ENTRIES PROVIDED Block Start
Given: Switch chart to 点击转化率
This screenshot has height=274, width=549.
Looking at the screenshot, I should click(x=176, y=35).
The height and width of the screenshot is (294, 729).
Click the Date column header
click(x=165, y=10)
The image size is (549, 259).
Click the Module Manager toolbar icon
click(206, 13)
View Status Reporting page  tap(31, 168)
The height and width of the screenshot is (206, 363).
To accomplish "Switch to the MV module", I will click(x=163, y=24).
ENTRIES PROVIDED Block End
ENTRIES PROVIDED Block Start
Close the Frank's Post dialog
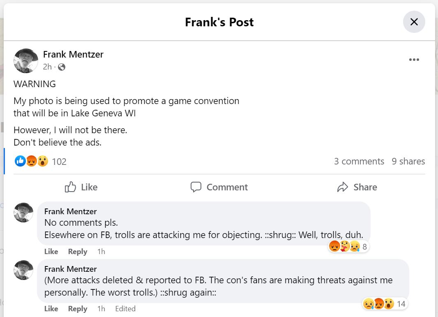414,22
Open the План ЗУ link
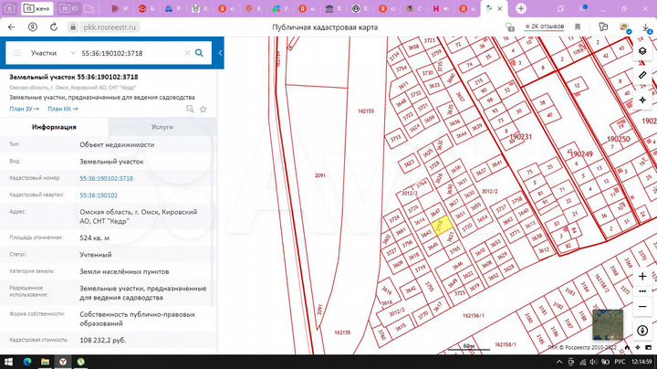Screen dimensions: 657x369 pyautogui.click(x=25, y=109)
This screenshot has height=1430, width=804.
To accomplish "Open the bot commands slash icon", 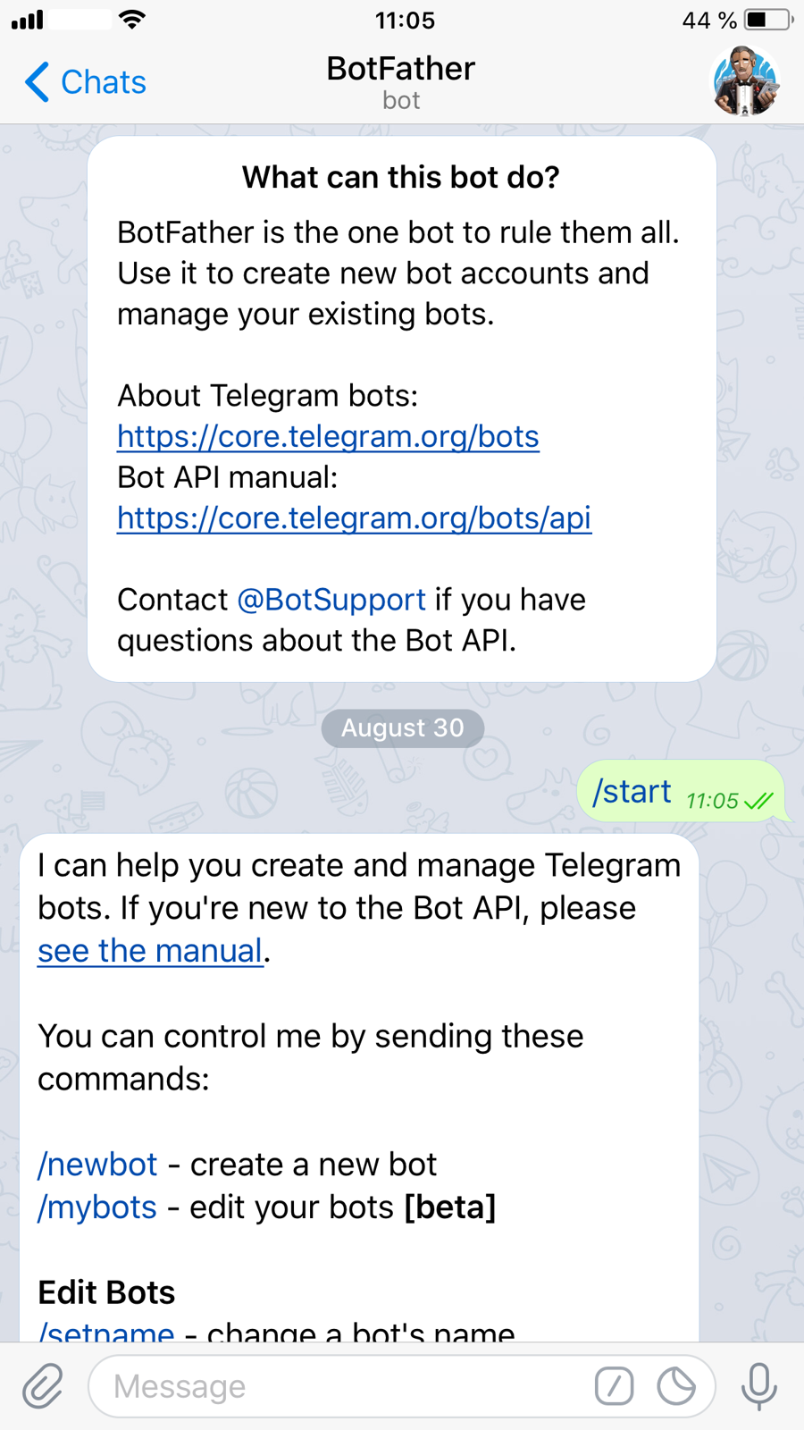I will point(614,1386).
ENTRIES PROVIDED Block End
ENTRIES PROVIDED Block Start
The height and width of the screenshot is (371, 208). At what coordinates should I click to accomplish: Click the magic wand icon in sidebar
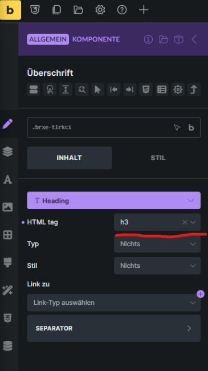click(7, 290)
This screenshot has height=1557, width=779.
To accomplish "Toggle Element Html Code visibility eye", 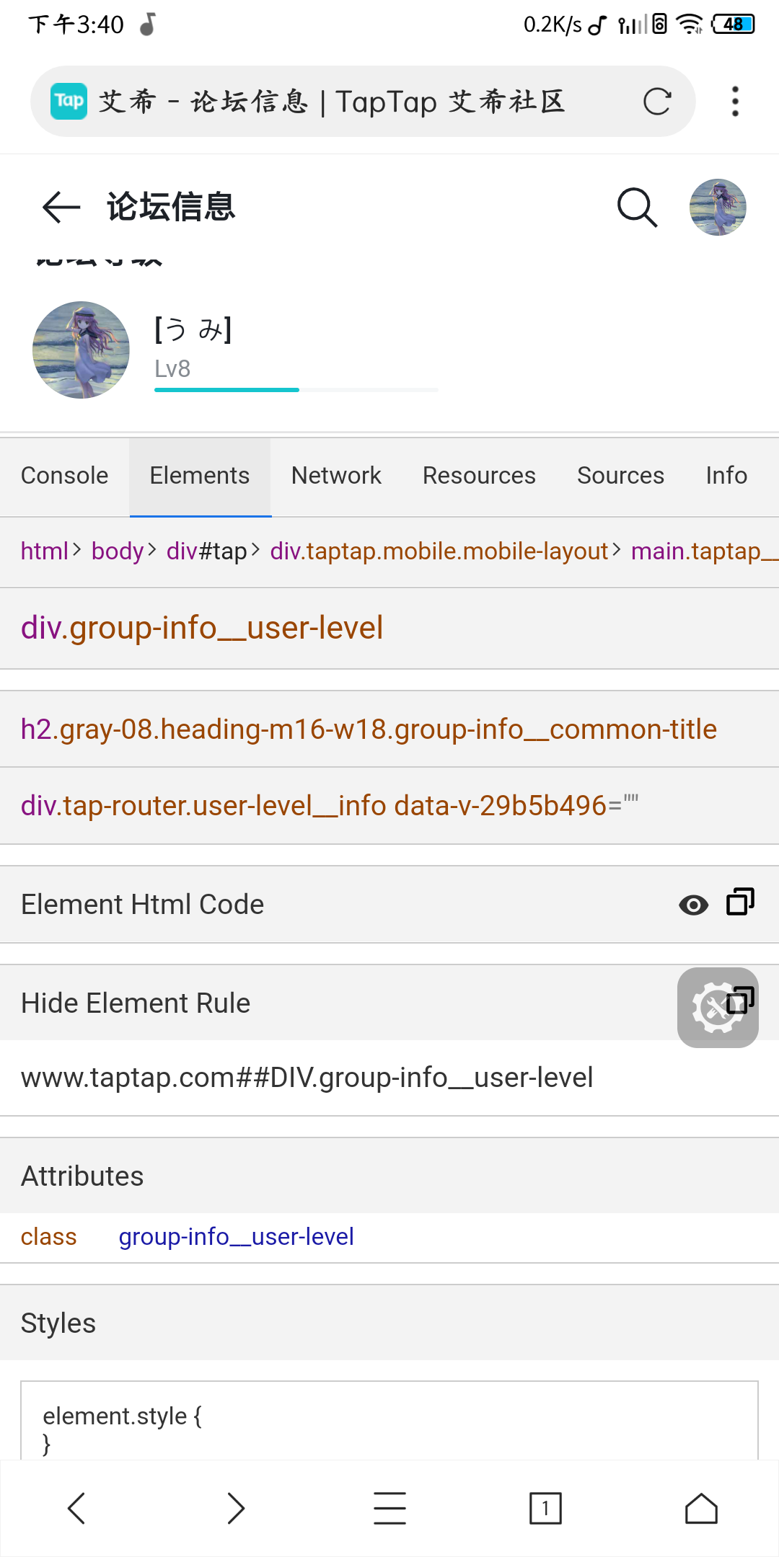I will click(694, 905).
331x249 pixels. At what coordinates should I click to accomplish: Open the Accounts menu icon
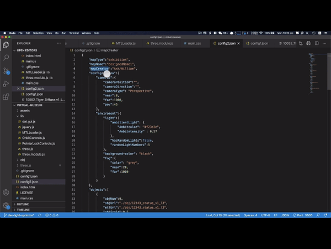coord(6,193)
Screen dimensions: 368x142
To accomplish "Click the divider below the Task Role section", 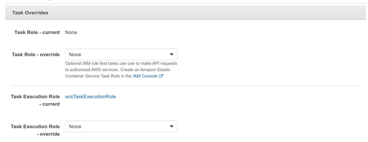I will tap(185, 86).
ENTRIES PROVIDED Block End
### WHAT THE EXERCISE ASKS
Search the records for the word "Switch" and copy every line where it occurs.

### OUTPUT OF THE EXERCISE
Given: Switch chart to 点击转化率
To accomplish "Switch to the MV module", I will click(x=163, y=24).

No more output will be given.